When the first alarm rings in the morning, Sli shakes himself awake and cozies up to whoever stays in bed. He’s consistent enough in this behavior that alarms are now known as “pets chimes.” If I’m the one who stays in bed, he gets three minutes of pets before I start my day. If it’s my husband, Sli gets to crawl under the covers and they may snuggle for an hour. On the days where my husband and I are both in a hurry, Sli is forced to begin his day with an empty love tank. My husband and I spend the rest of the day regretting it.
Sli, an affectionate cat more dog-like in his mannerisms than feline, becomes insufferable when his love tank is empty. No amount of make-up pets will undo the damage of beginning his day devoid of affection. He’s desperate and nearly aggressive in how he seeks the affection he missed. He switches from affable companion to needy nuisance.

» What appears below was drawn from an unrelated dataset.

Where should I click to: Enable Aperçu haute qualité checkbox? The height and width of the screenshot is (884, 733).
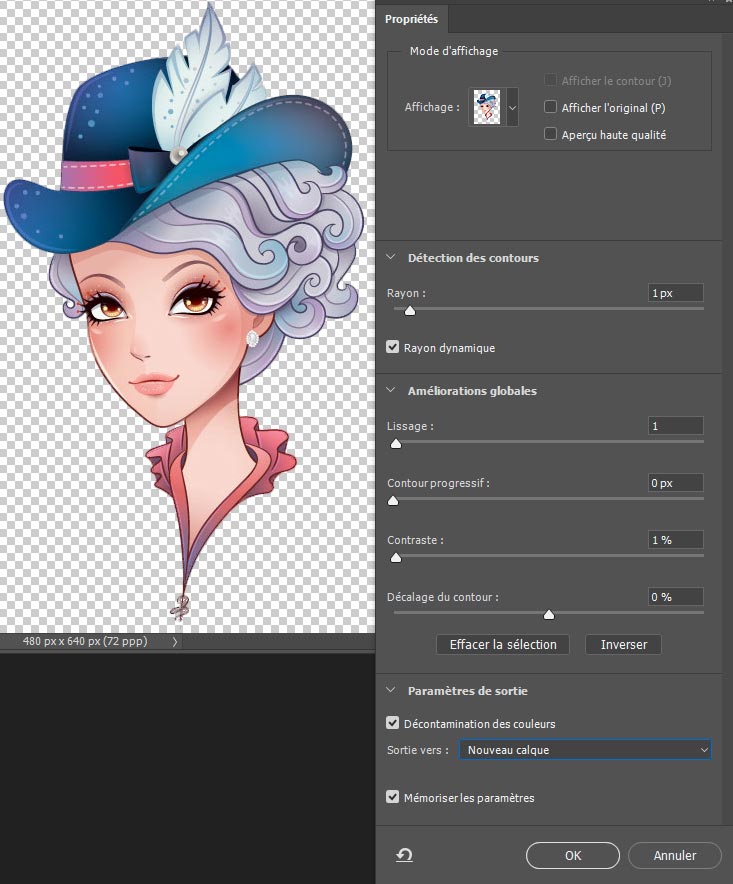click(x=550, y=134)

There’s a lesson or two in there.
If we know what it takes to fill up Sli’s Love Tank, why not make the time to do it? We know it makes him happy. We know it improves the quality of his day. We love and adore Sli and want him to have the best life possible. We know our actions can contribute to that quality of life. So why not do it? Is there really a time when we can’t find 2 minutes in our morning to scratch Sli’s cheeks? If we align ourselves with giving without expectations of a return, there is no good reason to ignore the cat. Focusing on the love we can give, rather than the love we feel we deserve to get, keeps us in a positive place of loving intention. And Sli gets his love tank filled.
Sli, on the other hand, is a classic example of lashing out in desperation when we feel hurt or like we aren’t getting the love we deserve. But it doesn’t make him any more lovable, and he’s furry, soft, and adorable. We don’t have all of that going for us to soften the blow of our wild attempts to force a demonstration of love out of our partner. If we ground our behaviors in hurt and disappointment, that will come through in our actions. Which, unfortunately, is not a great way to motivate our partner to fill up our love tanks. Hurt often creates more hurt.
But what happens if we re-root in a place of loving and positive intent? Be the loving change we want to see and perhaps fill up our partner’s tank just a little bit more? If their tank is full, there is a very strong chance they will reciprocate with exactly the loving behaviors, words, and attention we were hoping to find.